Talent Circles

Showing posts with label LGBT. Show all posts
Showing posts with label LGBT. Show all posts

Tuesday, September 2, 2014

Diversity series: Conversation with Joanna Clark of Wells Fargo: From diversity to inclusiveness




First and foremost, congratulations to Joanna Clark of Wells Fargo for joining the prestigious gay and lesbian Center Board! The Center is a shortcut for the San Diego LGBT Community Center, an organization started in 1971 in a closet (literally) when Jess Jessop opened a help line to assist the LGBT community. The "Center" was officially incorporated as a 501c3 in 1973, the year when the American Psychiatric Association declassified homosexuality as a mental disorder.  Today, the Center is the nation’s second oldest (LA being the first) and third largest LGBT Community Center. The Center has made a huge difference in the lives of tens of thousands of people. Its 800 volunteers, its staff (40 full-time employees) and its 20 board members provide more than 50,000 service hours each year to a very diverse community.


Joanna embodies diversity four-fold
The daughter of a Mexican mother, she is a proud woman, a proud Latina, a proud self-identified lesbian, and the proud second mother of her partner's daughter. To top it all, she is a very successful professional. After a 15-year career at AT&T in various roles within its Talent Acquisition organization, she joined Wells Fargo in 2011 where she is currently VP, Recruiting Leader for Community Bank's Western Mountain Region and Shared Services. 

Attending a Diverse Leaders Program
Some companies only pay lip service to diversity. It's clearly not the case of Wells Fargo who nominated Joanna to attend the Diverse Leaders Program very shortly after she joined.  At the time, she wrote a beautiful post on my blog on the reasons why she was selected: "I was not selected as a woman who has been climbing the proverbial ladder in a heavily female recruiting profession led predominantly by men, nor because my mother, who was born in Mexico, immigrated here as a child in search for the American Dream for her family.  I was selected for neither of these reasons although they would both be true.  I was selected instead as a self-identified lesbian and a high potential leader to be given additional training to improve my skills as a manager and leader for the betterment of myself, my team members, my customers and our local communities.  I admit, upon learning about my selection, I could not imagine what my 'gayness' could possibly have to do with my leadership skills, but I intended to find out."

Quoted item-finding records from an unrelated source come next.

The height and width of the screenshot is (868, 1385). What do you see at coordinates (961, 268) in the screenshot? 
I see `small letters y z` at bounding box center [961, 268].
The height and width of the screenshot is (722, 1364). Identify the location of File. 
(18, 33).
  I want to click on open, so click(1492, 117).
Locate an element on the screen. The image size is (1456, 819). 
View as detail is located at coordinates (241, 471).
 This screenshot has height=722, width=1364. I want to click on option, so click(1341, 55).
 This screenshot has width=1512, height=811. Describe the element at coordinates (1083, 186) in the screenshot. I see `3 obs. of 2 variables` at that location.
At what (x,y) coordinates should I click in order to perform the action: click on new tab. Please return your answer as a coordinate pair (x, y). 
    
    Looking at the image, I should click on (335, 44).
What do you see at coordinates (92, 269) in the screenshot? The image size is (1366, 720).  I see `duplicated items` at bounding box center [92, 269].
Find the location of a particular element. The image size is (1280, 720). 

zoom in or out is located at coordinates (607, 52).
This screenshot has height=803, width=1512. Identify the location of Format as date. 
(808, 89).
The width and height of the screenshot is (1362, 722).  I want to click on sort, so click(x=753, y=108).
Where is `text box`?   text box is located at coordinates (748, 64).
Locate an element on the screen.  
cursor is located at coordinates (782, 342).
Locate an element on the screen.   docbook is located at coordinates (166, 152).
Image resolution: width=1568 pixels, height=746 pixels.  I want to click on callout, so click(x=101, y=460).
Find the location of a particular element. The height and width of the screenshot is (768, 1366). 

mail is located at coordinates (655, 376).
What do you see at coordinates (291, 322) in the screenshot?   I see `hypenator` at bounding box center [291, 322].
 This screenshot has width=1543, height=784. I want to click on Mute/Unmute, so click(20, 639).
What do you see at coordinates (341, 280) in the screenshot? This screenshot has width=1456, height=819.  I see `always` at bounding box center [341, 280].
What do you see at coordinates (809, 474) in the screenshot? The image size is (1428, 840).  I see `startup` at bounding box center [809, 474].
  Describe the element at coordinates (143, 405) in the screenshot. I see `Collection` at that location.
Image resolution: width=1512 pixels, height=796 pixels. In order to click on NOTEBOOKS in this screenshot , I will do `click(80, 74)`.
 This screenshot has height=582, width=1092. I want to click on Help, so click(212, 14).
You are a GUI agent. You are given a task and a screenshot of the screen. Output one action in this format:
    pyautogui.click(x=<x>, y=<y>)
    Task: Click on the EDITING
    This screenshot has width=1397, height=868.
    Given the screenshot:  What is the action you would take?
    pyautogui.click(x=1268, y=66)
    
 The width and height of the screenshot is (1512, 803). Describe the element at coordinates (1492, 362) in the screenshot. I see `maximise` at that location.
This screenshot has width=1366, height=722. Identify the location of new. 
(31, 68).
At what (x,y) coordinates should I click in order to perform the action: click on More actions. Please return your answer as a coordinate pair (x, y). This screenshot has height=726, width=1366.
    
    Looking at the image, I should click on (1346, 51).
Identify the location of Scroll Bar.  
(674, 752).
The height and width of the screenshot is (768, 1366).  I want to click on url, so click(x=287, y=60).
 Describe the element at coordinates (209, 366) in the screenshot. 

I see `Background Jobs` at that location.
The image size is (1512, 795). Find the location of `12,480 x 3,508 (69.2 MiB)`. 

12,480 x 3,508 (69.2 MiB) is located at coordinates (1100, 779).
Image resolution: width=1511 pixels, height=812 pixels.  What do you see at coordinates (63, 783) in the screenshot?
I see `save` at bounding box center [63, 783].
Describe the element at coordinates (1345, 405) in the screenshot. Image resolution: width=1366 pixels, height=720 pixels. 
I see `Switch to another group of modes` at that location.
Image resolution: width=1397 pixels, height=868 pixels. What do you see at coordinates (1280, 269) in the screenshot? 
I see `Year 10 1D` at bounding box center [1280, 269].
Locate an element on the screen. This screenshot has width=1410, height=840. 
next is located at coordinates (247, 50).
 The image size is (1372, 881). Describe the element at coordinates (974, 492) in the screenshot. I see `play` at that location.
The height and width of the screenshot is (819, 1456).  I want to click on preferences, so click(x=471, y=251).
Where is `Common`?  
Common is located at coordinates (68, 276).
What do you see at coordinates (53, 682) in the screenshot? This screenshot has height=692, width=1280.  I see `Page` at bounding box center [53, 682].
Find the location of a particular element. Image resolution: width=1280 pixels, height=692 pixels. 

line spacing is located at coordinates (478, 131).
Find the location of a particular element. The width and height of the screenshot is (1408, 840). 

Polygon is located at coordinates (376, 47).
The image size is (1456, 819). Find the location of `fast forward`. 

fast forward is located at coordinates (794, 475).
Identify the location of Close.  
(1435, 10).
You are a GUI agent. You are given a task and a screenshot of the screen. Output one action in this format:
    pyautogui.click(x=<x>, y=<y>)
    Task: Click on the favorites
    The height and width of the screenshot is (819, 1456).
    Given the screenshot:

From diversity to inclusion
Joanna found out that the purpose of companies with serious diversity programs is to not to simply be diverse or add diversity as a legal or marketing check box.  It's more specifically to foster a feeling of real inclusiveness in the hearts and minds of the "diverse" people whom you hire. Joanna's experience in this Diverse Leaders Program held in a room full of accomplished bankers, activists, community leaders was a real eye opener for her.  "We had openly talked about how we all felt driven to succeed so no one could say that if we failed it was because of our 'gayness'… Yet in preparing my last word was when I finally found the answer to my question, 'what does my gayness have to do with my leadership style?'  The answer was ultimately 'nothing'…  My 'gayness' was not the point when dealing with who I am as a leader, manager or team member at Wells Fargo.  Instead, what I found was that this program was something entirely different.  Instead it was about inclusion, real inclusion." 

Bottom line
Joanna admits that until then she thought that the word "inclusion" was part of the corporate jargon.  "I had never really never understood it," she says.  "I have always understood why having a mix of different people in a workforce would be good to mirror the communities we worked in but to be truly included, I mean every part of me being included by a company, for the first time, was something I did not expect nor could I anticipate the impact."

Joanna, what advice would you give to recruiters?
"As recruiters we are the foundation builders of diversity for our companies.  We have the ability to impact diversity by building relationships and looking for the best talent with the knowledge that diversity of thought and background builds the strongest team.”